**About this task**
Copy exactly, please, each line of the data below until the line that contains "Click the purple" has been copied, beginning at the top.

**Stored data entries**
········

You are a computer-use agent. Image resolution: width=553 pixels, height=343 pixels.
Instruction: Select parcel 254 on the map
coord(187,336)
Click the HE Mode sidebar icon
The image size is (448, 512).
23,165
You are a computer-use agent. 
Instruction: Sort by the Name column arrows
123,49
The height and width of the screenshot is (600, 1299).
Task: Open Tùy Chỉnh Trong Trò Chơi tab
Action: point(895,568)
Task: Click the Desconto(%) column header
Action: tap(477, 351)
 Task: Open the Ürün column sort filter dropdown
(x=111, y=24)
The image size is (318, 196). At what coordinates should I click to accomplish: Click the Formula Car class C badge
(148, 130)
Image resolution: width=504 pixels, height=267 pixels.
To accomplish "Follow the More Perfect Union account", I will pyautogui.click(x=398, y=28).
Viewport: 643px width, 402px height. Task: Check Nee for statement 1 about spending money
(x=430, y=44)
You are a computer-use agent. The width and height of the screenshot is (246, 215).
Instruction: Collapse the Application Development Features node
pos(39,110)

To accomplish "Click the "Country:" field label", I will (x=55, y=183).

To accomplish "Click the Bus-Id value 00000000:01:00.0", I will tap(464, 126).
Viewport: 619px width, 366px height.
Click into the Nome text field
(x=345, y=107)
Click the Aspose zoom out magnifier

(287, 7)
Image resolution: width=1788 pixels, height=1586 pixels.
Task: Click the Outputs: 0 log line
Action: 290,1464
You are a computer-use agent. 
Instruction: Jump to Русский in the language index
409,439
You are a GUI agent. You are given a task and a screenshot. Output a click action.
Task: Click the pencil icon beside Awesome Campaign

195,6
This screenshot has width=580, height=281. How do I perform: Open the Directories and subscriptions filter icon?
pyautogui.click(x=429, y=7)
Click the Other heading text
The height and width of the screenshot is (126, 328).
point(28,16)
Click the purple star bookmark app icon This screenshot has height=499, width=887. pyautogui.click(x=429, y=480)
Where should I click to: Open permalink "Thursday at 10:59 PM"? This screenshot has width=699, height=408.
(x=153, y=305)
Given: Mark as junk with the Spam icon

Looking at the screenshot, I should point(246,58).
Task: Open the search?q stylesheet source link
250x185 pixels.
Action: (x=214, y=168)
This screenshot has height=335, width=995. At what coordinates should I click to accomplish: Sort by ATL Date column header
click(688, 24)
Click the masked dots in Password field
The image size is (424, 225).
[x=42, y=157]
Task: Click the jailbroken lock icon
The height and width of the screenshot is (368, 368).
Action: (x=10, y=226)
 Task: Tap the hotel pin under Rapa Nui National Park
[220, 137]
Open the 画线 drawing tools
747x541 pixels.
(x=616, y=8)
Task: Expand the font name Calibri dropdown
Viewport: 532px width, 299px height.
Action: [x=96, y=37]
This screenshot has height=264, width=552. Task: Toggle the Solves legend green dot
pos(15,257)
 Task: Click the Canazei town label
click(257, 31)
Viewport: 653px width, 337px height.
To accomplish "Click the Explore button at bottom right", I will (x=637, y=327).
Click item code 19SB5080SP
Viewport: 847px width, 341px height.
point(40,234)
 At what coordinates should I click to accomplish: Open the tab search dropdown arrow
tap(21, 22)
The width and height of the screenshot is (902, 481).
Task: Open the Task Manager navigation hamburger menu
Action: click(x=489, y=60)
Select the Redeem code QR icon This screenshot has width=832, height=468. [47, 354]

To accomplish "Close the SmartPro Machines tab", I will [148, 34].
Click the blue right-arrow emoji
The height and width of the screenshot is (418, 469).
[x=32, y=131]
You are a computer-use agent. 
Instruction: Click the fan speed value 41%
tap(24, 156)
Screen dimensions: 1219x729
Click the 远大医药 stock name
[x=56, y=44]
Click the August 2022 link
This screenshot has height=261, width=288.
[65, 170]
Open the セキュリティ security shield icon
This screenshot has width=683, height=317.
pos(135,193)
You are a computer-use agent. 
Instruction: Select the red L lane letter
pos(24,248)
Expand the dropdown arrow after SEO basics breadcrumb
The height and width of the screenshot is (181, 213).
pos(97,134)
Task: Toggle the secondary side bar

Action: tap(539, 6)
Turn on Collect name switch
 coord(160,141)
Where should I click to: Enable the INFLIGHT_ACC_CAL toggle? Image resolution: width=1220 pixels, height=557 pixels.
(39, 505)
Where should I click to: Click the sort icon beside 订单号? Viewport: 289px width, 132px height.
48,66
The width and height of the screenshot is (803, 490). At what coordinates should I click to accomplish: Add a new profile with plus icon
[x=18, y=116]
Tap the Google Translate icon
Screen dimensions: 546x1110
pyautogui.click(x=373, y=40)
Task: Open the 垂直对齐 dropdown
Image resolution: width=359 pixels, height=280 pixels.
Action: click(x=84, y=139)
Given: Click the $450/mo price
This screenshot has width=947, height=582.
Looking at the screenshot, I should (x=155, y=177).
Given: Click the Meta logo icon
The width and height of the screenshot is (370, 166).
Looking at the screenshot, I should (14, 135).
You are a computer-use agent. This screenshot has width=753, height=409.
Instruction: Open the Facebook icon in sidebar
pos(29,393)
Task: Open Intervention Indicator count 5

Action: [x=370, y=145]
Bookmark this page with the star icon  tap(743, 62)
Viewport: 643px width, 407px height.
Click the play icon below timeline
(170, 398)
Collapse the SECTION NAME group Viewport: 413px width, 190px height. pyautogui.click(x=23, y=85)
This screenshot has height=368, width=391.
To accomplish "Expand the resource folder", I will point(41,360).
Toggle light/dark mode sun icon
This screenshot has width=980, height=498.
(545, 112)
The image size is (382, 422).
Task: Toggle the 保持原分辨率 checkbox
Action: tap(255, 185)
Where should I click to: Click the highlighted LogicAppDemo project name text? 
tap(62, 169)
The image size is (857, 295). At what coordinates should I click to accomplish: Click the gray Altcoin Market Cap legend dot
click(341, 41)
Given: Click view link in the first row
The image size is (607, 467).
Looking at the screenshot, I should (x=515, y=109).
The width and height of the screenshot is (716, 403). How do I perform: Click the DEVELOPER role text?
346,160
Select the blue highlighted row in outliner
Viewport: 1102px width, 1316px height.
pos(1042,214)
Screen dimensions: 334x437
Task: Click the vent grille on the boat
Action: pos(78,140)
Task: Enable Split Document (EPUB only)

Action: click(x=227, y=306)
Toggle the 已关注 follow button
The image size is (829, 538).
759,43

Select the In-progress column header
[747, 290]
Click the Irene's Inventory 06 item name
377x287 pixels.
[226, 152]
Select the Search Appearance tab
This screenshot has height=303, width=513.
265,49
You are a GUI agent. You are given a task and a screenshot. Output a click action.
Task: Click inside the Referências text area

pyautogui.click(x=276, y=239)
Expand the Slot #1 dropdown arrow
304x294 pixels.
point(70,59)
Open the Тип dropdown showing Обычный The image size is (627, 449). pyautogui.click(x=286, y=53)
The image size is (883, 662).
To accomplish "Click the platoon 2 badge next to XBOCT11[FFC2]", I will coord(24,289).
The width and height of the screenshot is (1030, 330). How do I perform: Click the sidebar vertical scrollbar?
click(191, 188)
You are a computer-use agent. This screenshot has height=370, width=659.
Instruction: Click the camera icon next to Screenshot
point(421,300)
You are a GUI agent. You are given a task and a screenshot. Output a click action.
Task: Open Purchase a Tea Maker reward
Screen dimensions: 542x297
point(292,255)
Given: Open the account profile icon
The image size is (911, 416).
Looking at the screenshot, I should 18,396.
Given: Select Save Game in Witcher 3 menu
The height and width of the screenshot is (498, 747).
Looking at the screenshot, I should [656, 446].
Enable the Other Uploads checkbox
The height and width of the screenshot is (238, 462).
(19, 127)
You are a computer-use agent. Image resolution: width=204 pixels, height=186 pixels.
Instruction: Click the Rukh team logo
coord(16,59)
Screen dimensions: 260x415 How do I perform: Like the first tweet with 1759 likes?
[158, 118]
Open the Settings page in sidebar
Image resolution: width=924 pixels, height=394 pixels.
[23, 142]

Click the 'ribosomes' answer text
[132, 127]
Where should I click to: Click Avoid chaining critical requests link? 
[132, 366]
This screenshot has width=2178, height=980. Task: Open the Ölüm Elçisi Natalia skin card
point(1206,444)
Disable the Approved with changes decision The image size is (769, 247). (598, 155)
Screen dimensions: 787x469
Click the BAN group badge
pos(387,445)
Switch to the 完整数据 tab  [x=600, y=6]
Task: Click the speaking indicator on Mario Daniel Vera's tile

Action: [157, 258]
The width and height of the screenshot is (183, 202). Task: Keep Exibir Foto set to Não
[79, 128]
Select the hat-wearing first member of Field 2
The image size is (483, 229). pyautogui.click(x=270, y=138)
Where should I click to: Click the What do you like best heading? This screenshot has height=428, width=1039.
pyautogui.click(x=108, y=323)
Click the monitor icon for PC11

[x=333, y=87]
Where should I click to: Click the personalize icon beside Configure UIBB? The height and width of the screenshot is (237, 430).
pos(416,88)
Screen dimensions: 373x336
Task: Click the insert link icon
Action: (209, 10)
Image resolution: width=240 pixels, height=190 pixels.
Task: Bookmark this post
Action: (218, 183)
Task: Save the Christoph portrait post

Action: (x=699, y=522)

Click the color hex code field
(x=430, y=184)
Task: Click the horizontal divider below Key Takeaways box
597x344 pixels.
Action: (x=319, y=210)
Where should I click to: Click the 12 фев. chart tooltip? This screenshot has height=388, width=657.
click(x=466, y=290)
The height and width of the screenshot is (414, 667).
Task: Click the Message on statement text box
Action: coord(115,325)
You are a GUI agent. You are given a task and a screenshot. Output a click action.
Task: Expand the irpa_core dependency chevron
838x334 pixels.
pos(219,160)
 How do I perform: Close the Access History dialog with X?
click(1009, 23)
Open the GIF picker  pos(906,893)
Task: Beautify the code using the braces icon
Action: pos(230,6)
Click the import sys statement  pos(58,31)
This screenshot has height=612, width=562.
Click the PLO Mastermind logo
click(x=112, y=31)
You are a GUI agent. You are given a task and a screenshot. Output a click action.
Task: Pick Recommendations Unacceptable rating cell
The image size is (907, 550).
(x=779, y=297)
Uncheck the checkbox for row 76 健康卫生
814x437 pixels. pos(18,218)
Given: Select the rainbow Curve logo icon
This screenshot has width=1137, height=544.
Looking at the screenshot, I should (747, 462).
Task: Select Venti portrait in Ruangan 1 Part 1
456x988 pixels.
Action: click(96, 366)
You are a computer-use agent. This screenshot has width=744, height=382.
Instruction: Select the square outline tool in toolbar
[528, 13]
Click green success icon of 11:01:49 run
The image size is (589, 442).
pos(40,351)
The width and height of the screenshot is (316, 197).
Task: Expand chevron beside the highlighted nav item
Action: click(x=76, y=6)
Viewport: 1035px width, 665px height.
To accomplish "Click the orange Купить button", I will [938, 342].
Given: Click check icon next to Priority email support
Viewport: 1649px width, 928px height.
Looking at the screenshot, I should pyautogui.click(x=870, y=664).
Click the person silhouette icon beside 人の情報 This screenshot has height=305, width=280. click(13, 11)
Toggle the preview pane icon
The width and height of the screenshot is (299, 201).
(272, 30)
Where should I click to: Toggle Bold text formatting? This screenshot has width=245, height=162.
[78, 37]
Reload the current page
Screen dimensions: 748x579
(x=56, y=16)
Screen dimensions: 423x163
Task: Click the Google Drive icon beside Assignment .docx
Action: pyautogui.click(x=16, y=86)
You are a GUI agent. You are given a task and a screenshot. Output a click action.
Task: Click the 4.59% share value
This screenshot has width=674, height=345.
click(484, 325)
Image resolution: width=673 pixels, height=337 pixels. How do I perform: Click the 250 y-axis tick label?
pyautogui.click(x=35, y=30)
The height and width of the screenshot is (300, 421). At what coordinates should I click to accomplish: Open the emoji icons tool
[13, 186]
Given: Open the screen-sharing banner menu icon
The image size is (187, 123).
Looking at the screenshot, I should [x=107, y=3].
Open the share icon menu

········

**Task answer**
You are a computer-use agent. Image resolution: width=553 pixels, height=343 pixels.
Instruction: Select parcel 254 on the map
coord(187,336)
Click the HE Mode sidebar icon
The image size is (448, 512).
23,165
You are a computer-use agent. 
Instruction: Sort by the Name column arrows
123,49
The height and width of the screenshot is (600, 1299).
Task: Open Tùy Chỉnh Trong Trò Chơi tab
Action: point(895,568)
Task: Click the Desconto(%) column header
Action: tap(477, 351)
 Task: Open the Ürün column sort filter dropdown
(x=111, y=24)
The image size is (318, 196). At what coordinates should I click to accomplish: Click the Formula Car class C badge
(148, 130)
Image resolution: width=504 pixels, height=267 pixels.
To accomplish "Follow the More Perfect Union account", I will pyautogui.click(x=398, y=28).
Viewport: 643px width, 402px height. Task: Check Nee for statement 1 about spending money
(x=430, y=44)
You are a computer-use agent. The width and height of the screenshot is (246, 215).
Instruction: Collapse the Application Development Features node
pos(39,110)

To accomplish "Click the "Country:" field label", I will (x=55, y=183).

To accomplish "Click the Bus-Id value 00000000:01:00.0", I will tap(464, 126).
Viewport: 619px width, 366px height.
Click into the Nome text field
(x=345, y=107)
Click the Aspose zoom out magnifier

(287, 7)
Image resolution: width=1788 pixels, height=1586 pixels.
Task: Click the Outputs: 0 log line
Action: 290,1464
You are a computer-use agent. 
Instruction: Jump to Русский in the language index
409,439
You are a GUI agent. You are given a task and a screenshot. Output a click action.
Task: Click the pencil icon beside Awesome Campaign

195,6
This screenshot has width=580, height=281. How do I perform: Open the Directories and subscriptions filter icon?
pyautogui.click(x=429, y=7)
Click the Other heading text
The height and width of the screenshot is (126, 328).
point(28,16)
Click the purple star bookmark app icon This screenshot has height=499, width=887. pyautogui.click(x=429, y=480)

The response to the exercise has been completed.